Beyond Criminal Courts
In the United States, policing, criminalization, and punishment operate as the default response to all forms of conflict, harm, and need. Criminal courts play a central role in this process, and create additional harms, separating families, caging people, depressing wages, inflicting long-lasting emotional distress, among other irreparable harms. As we work to defund police and prisons, we need to challenge and think beyond all carceral institutions, including criminal courts, in order to dismantle the entire prison industrial complex.
As we build a society that creates the conditions for us all to flourish, we must imagine ways to evaluate and adjudicate harm, violence, and abuse outside of systems of surveillance, policing, punishment, and exile.
Beyond Criminal Courts is a Digital Resource Hub for organizers, advocates and community members working together to build the organizing-power we need to defund, divest, and ultimately to dismantle criminal courts for good.

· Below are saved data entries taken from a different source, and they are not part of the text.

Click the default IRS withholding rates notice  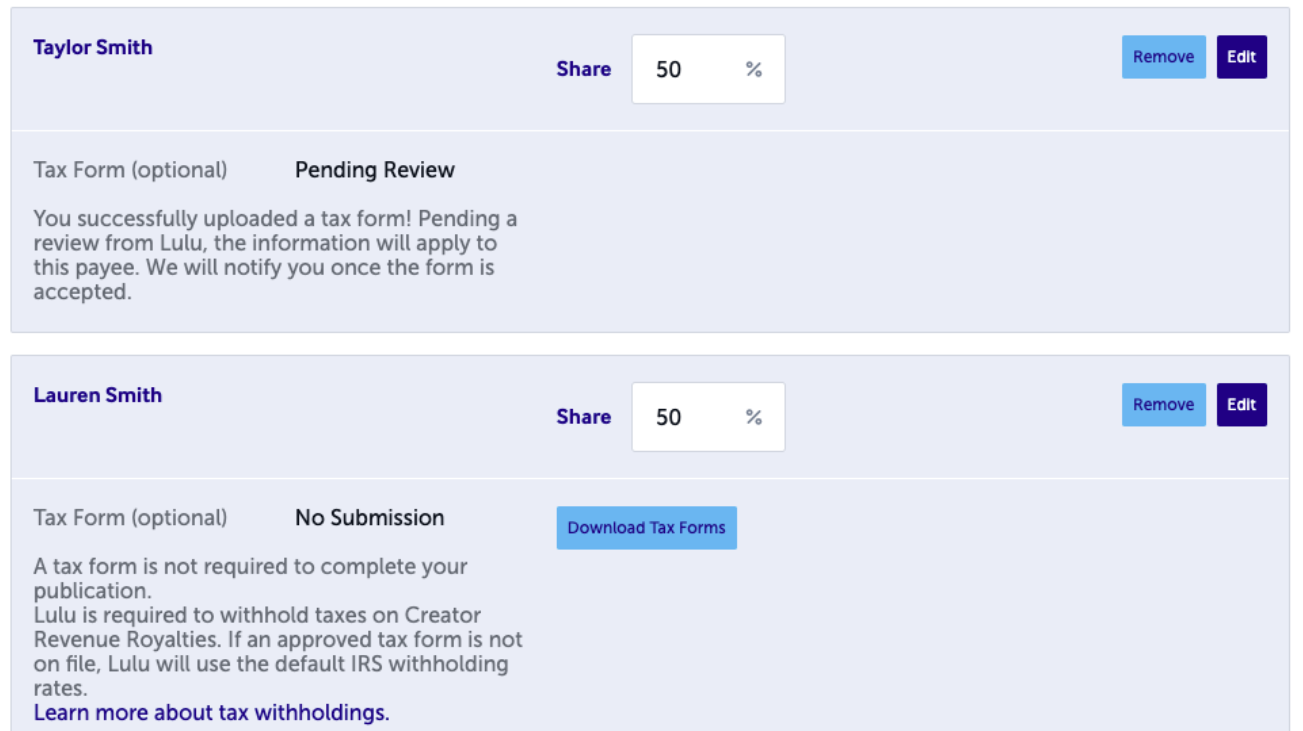point(278,651)
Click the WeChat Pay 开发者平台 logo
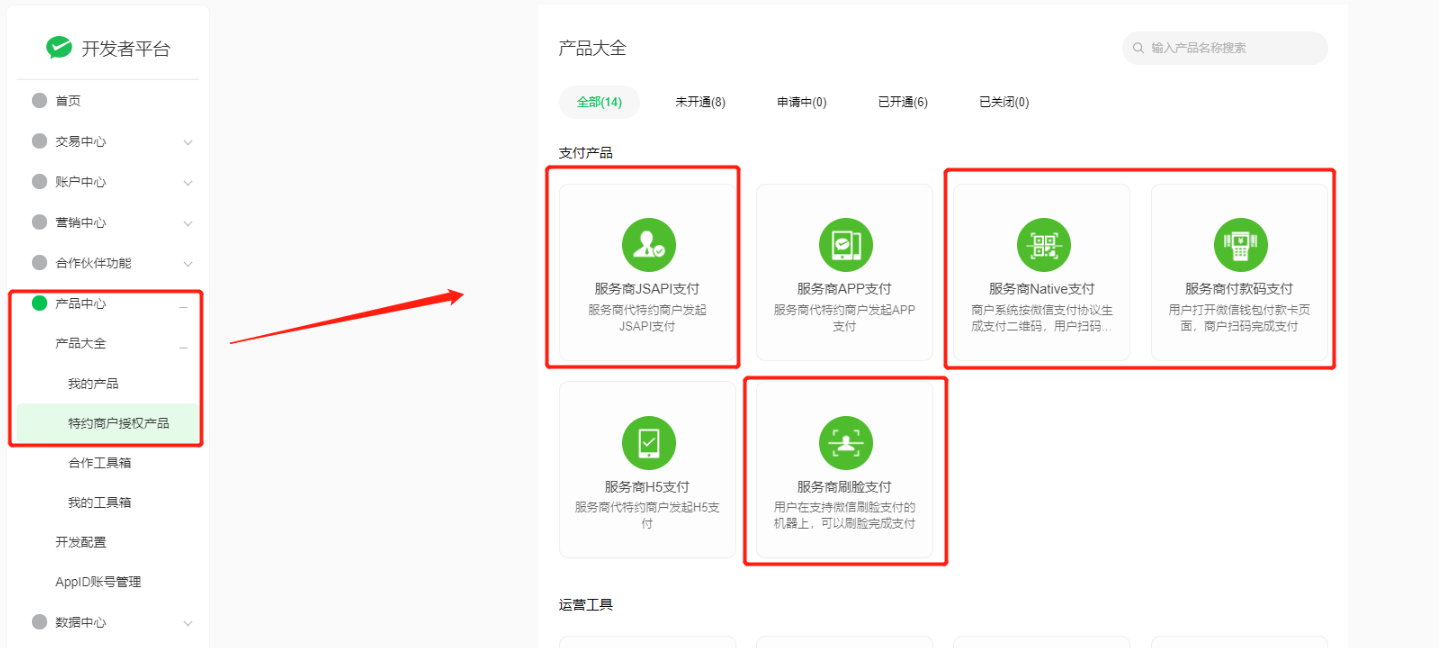The width and height of the screenshot is (1439, 648). coord(59,48)
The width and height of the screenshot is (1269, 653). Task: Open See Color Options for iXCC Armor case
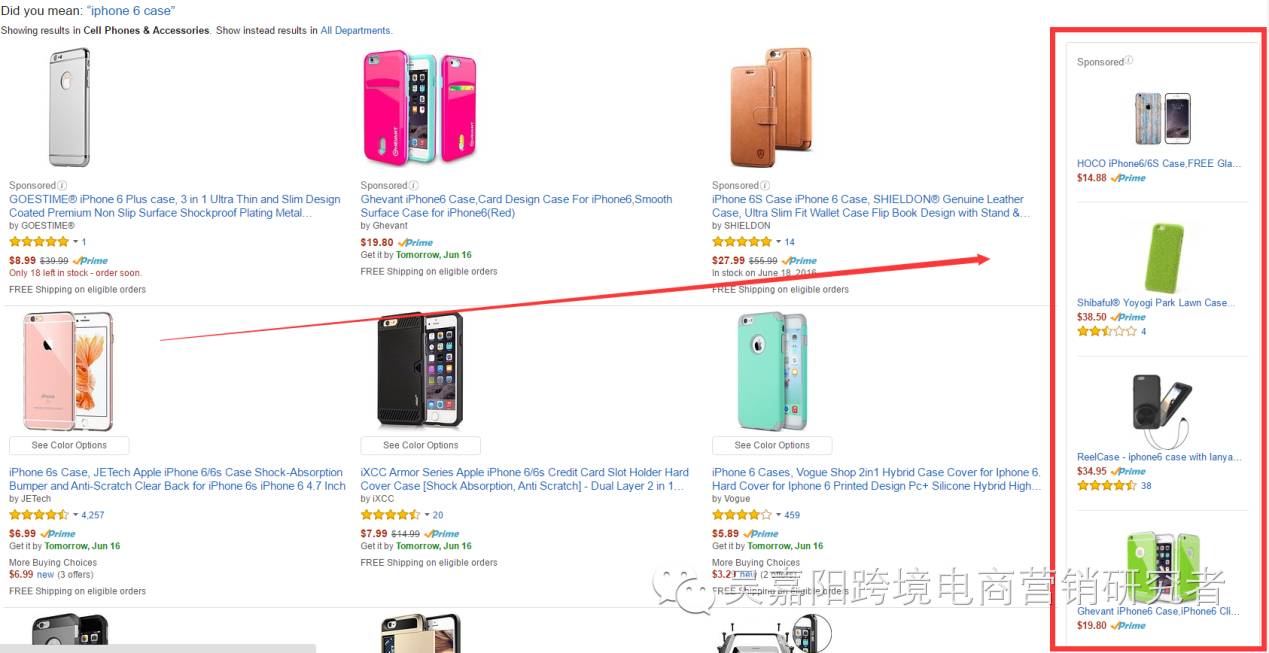421,445
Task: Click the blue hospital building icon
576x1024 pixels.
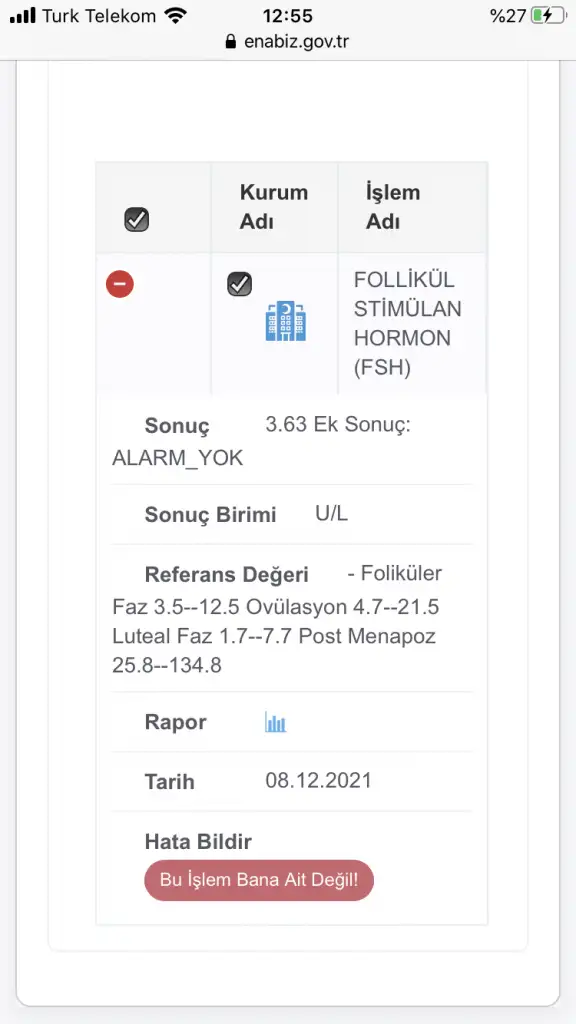Action: 286,321
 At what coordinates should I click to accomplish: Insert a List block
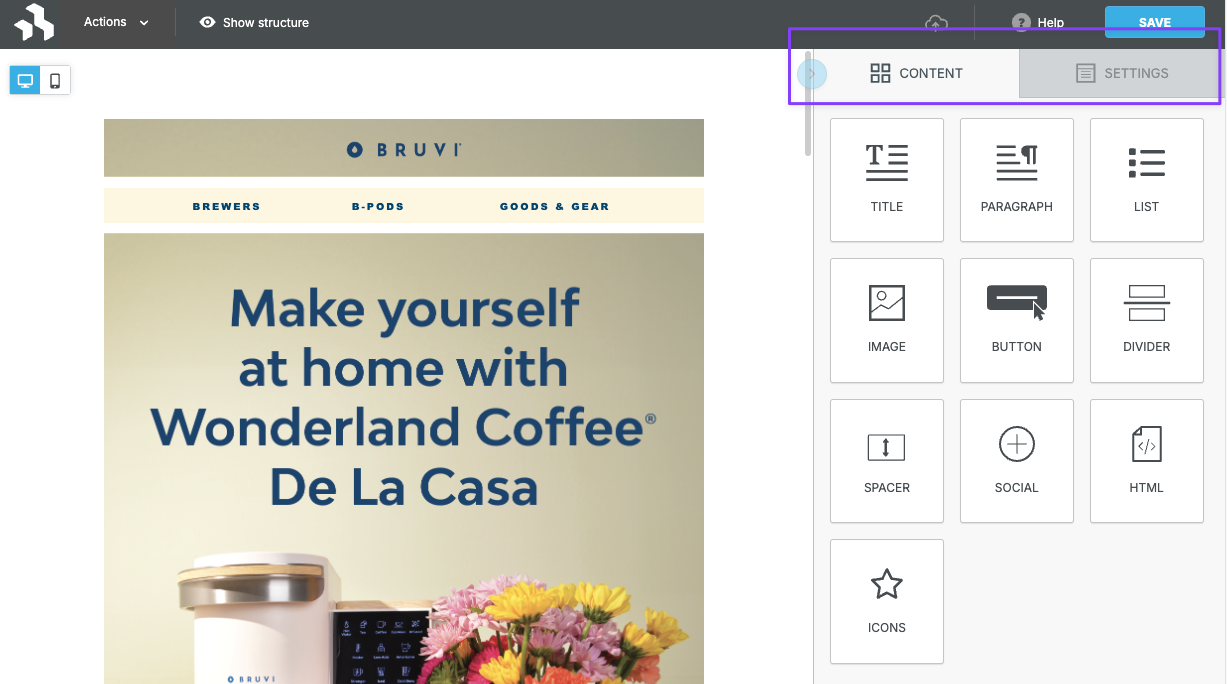click(1146, 180)
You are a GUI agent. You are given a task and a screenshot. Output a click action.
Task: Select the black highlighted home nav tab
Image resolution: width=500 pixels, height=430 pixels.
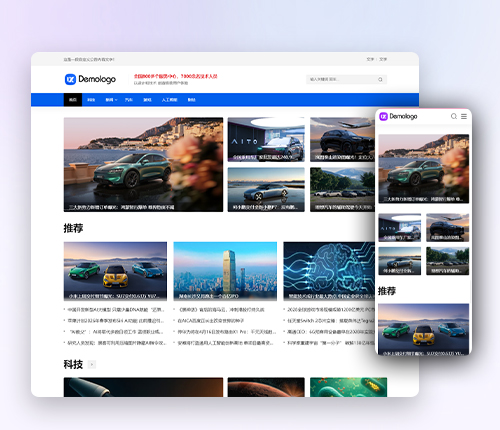coord(73,100)
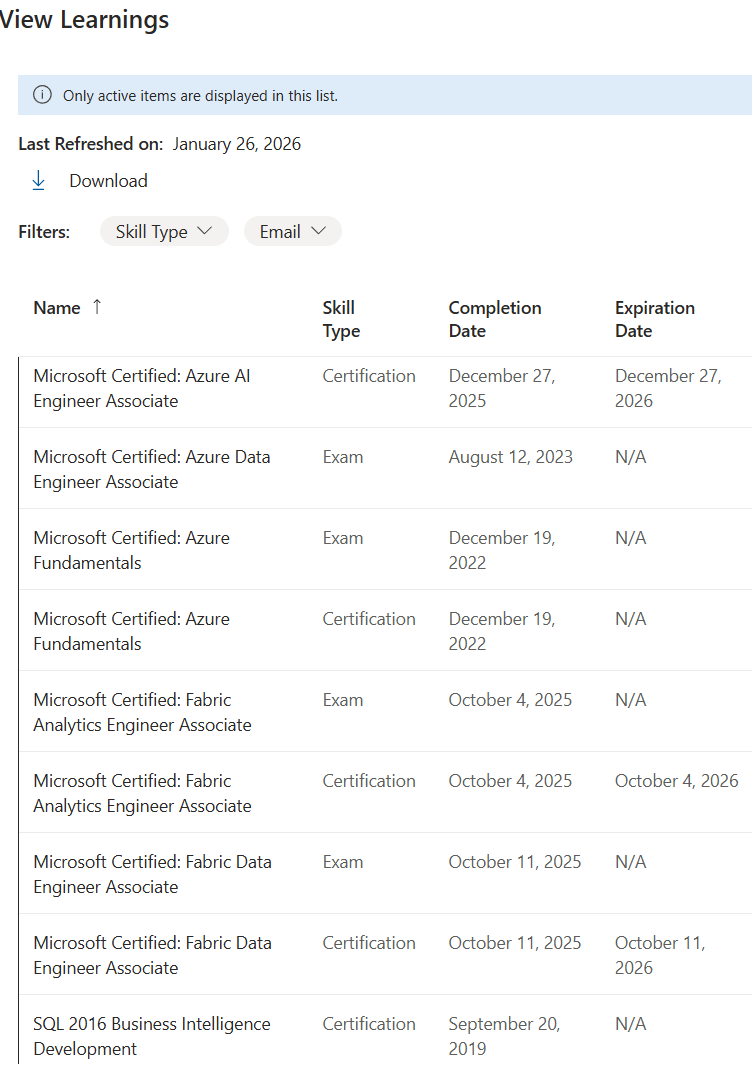
Task: Select Fabric Analytics Engineer Associate Exam row
Action: 385,712
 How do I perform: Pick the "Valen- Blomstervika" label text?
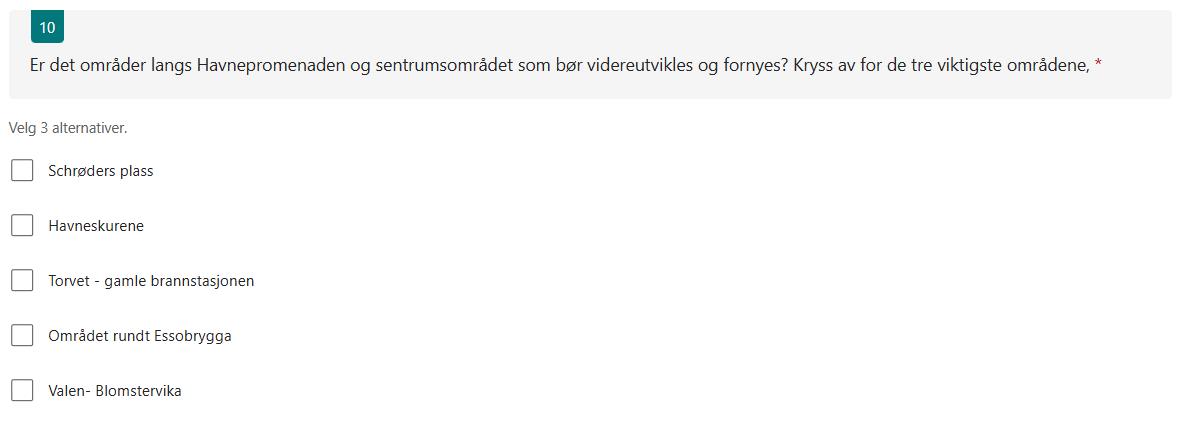click(x=114, y=391)
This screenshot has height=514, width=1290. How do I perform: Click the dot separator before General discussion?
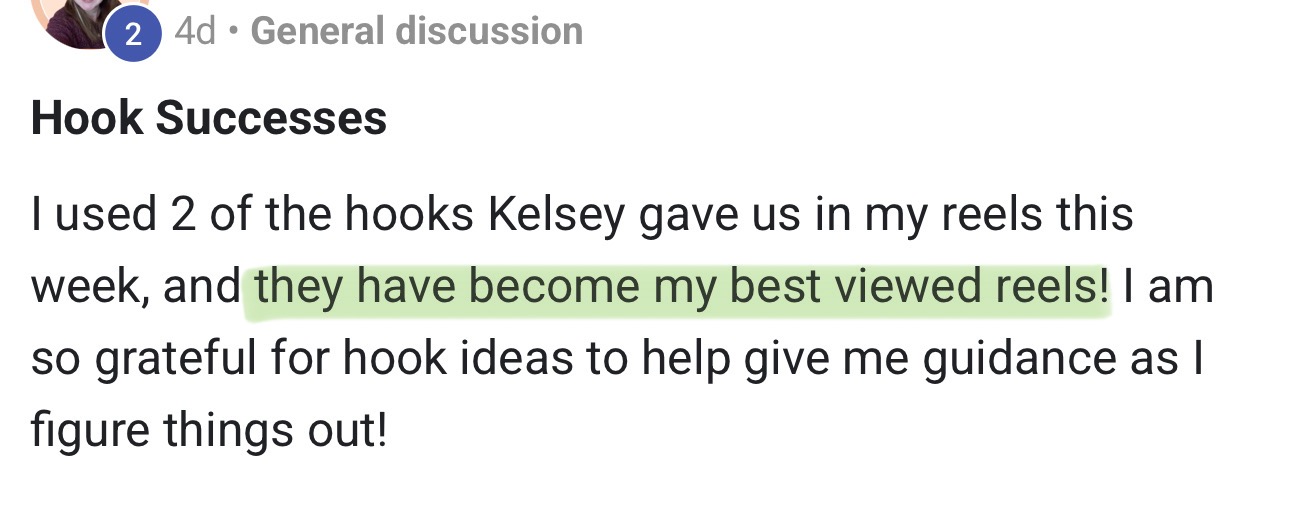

Use Beyond Criminal Courts' resources to:
- learn about criminal court processes, procedures, and actors,
- deepen abolitionist analysis and critique of criminal courts,
- envision other ways of investigating, evaluating and adjudicating harm, and
- organize to build power to defund and dismantle criminal courts.
Why focus on criminal courts?
The majority of criminal court cases start with surveillance, policing, and criminalization in service of racial capitalism, cisheteropatriarchy, ableism, and border imperialism. Criminalization is a primary tool in establishing and maintaining these relations of power, and criminal law has always targeted people, communities, and behaviors in service of this goal. Instead of preventing or interrupting violence, criminalization has furthered the structural violence endemic to racial capitalism. As Ruth Wilson Gilmore says, “prisons are catchall solutions to social problems.”
Every day, criminal courts separate families, confine people to cages, depress wages, and inflict long-lasting emotional distress. For this reason, organizers must not only work to defund police and prisons. We have to dismantle the entire prison industrial complex, which includes courts, pre-trial supervision, probation, parole and diversion programs. At the same time, we need to dream and create new ways to prevent and interrupt violence, investigate and adjudicate conflict and harm, and invite accountability and transformation.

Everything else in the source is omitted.